Little noticed by the mainstream, the hitherto special-purpose DSPs have matured into full computer systems on a chip. For instance the Analog Devices SHARC DSP family
http://products.analog.com/products_html/list_gen_98_2_1.html
has a new member with the following intriguing characteristics:
600 MFlops peak
4 (soon 8) MBit on-die RAM with 1.6 GByte/s bandwidth
6 Byte-wide links, capable of 600 MBytes/s total transfer
27 mm x 27 mm PBGA with 4 W maximal heat dissipation
capability to boot from link
glueless integration into 3d DSP arrays by direct linking
pricing $10 in 100k quantities (Real Soon Now)
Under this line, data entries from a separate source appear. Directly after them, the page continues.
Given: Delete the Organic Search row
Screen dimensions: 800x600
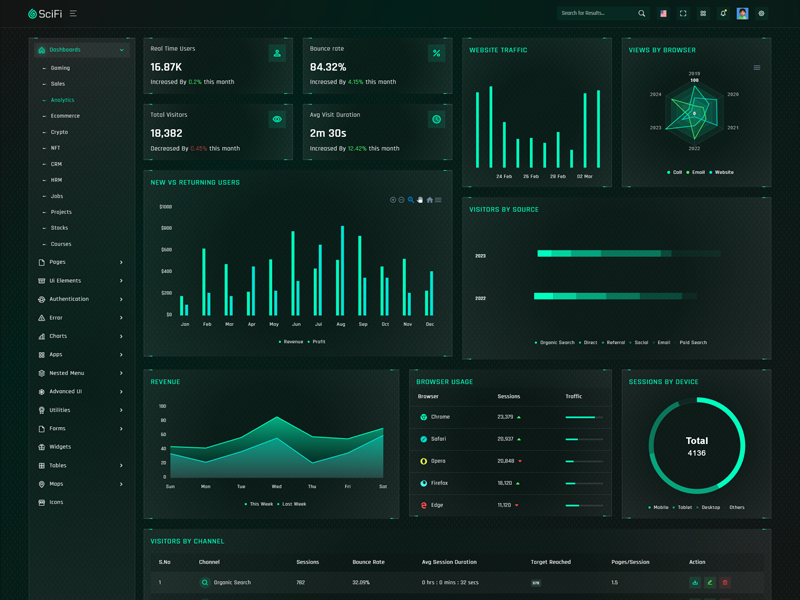Looking at the screenshot, I should pyautogui.click(x=725, y=582).
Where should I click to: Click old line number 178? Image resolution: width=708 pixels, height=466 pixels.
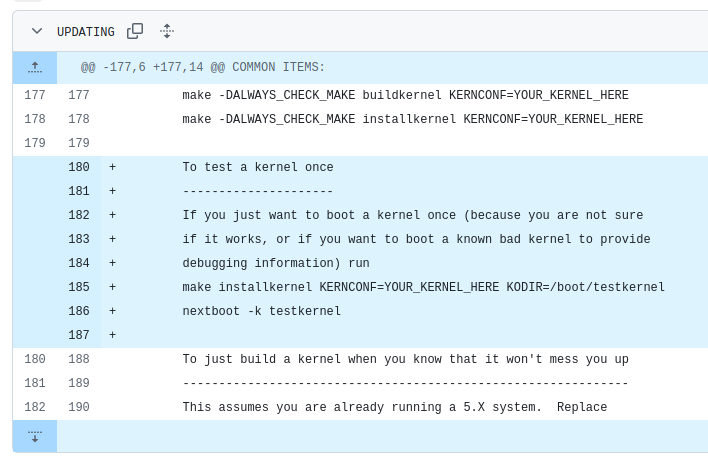[x=34, y=119]
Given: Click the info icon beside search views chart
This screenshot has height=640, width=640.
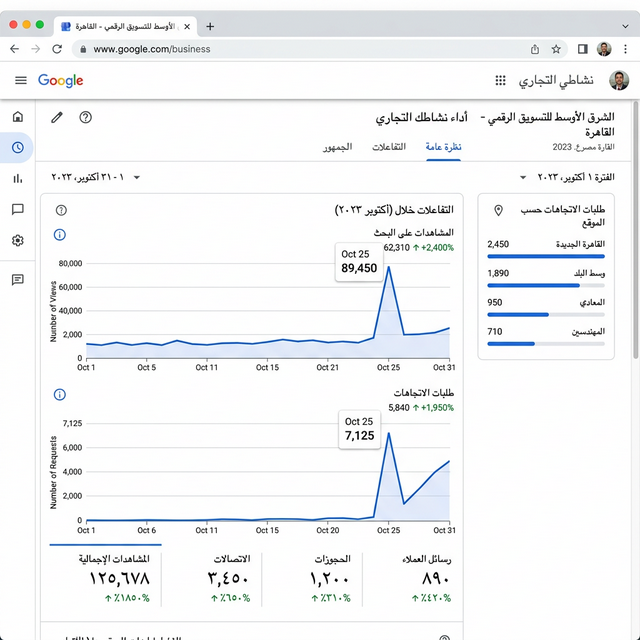Looking at the screenshot, I should coord(59,235).
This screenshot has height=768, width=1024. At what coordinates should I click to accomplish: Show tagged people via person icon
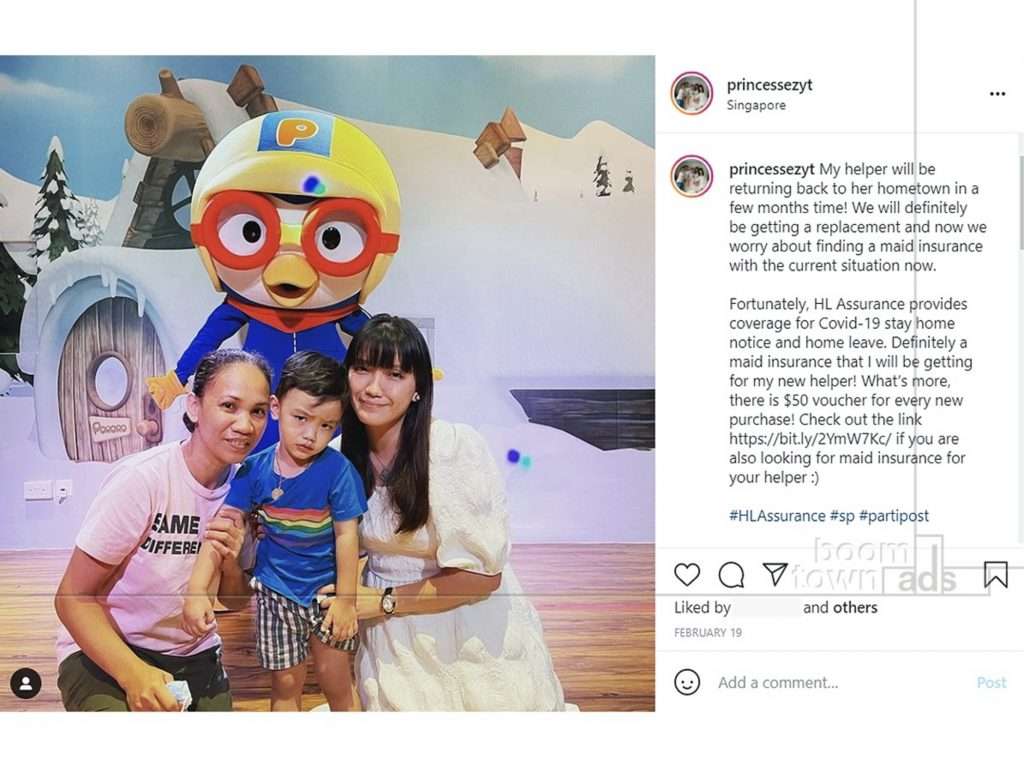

Obviously, by simply glueing arrays of chips onto 500 mm x 500 mm
(say, perforated copper) support, connecting the next neighbours with
links, stacking 16 of such units (~200 mm), interconnecting the stack,
we arrive at a 4 kCPU, 2 GByte RAM, 17 kW thermal dissipation, 2.5
TFlop peak, 6.5 TByte/s memory bandwidth and 2.5 TByte/s aggregate
link bandwidth in a volume of 0.05 m^3, for the raw silicon price of
~50 k$, the price of a current server or a mid-range engineering
workstation.
(17 kW in a volume thus small could be easily contained using a liquid
heat exchanger, such as a flurocarbon or a mineral oil).
As this is a 3d lattice, I can more or less (mostly for coolant plumbing issues) easily scale this to 20 such units for budget of 1 M$. We're talking ~100 k computational elements here. (I do not gloss over the reliability issue, the dead units can be easily managed by software if running nonbrittle (fault-resistant) codes.
Now, we can easily dismiss the above as ravings of a geek struck with arithmomania. However, I cannot help but wonder what such a mid-1999 technology (even barring progress in nanotechnology, we can assume Moore will hold up to ~2010.) 1 M$ machine could accomplish, _if properly programmed_.
Hey, can someone spare a coupla megabucks?